You guessed right, Paula. Of course it's Wonder Bread ... and I'm sure it's healthy ... I can't be the only person on this forum old enough to remember the commercial ... WONDER BREAD BUILDS STRONG BODIES 12 WAYS.

Necco Wafers are hard dry round disc candies, do not melt like chocolate, and are virtually indestructible in transit. Admiral Byrd brought 2-1/2 TONS of Necco Wafers with him to the South Pole for himself and his crew during their 2-year exploration of Antartica. And the U.S. Government requisitioned most of the Necco Wafers made during World War II to send to the troops overseas. Necco (New England Confectionary Company in Lynn, MA) also makes Sweethearts, those heart-shaped candies sold everywhere around Valentine's Day.

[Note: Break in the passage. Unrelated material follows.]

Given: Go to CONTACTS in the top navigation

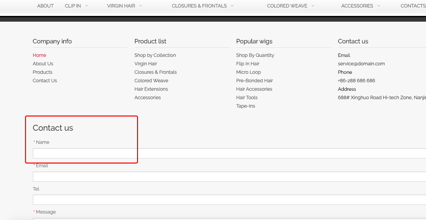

Dunkin Donuts opened its first shop in 1950 (before my time!) in Quincy, Massachusetts. Those who know me will attest to the fact that my drug of choice (and, no, I do not inhale) is caffeine ... but it must be Dunkin Donuts!

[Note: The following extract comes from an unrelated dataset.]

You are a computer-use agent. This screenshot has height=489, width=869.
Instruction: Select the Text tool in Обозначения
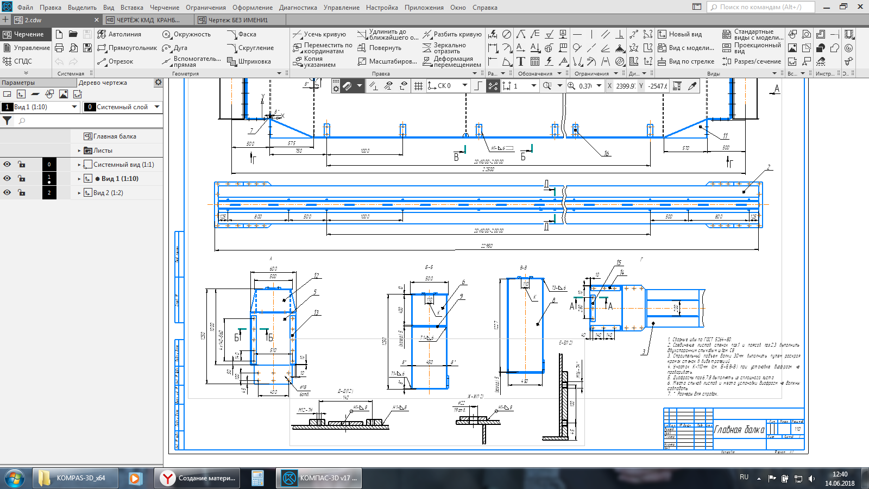coord(521,61)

Marshmallow Fluff is another Massachusetts product, dates back to 1920, and is made at their plant in Lynn, MA.

Enough trivia for now??


----------



## Cosy (Feb 9, 2006)

Oh, I saw jars and jars of the Fluff today at the store. I guess they use it on yams? Anyway, I opted for Quiche Lorraine instead.


----------



## Maltbabe (Oct 10, 2010)

*Dinner*

I just had PB & J a glass of cold milk and in bed. Thanks for the tip! 

:HistericalSmiley::HistericalSmiley::HistericalSmiley:


----------



## MaryH (Mar 7, 2006)

Allie, Dunkin Donuts coffee always tastes better right from the shop. And I know this is going to sound really stupid but I have two refill cups, both metal and plastic (big on going green ... like cloth napkins and clotheslines), and even the shop coffee tastes better in their styrofoam cup than it does in either of my refill cups. Could it be the styrofoam, maybe??


----------



## MaryH (Mar 7, 2006)

Cosy said:


> Oh, I saw jars and jars of the Fluff today at the store. I guess they use it on yams? Anyway, I opted for Quiche Lorraine instead.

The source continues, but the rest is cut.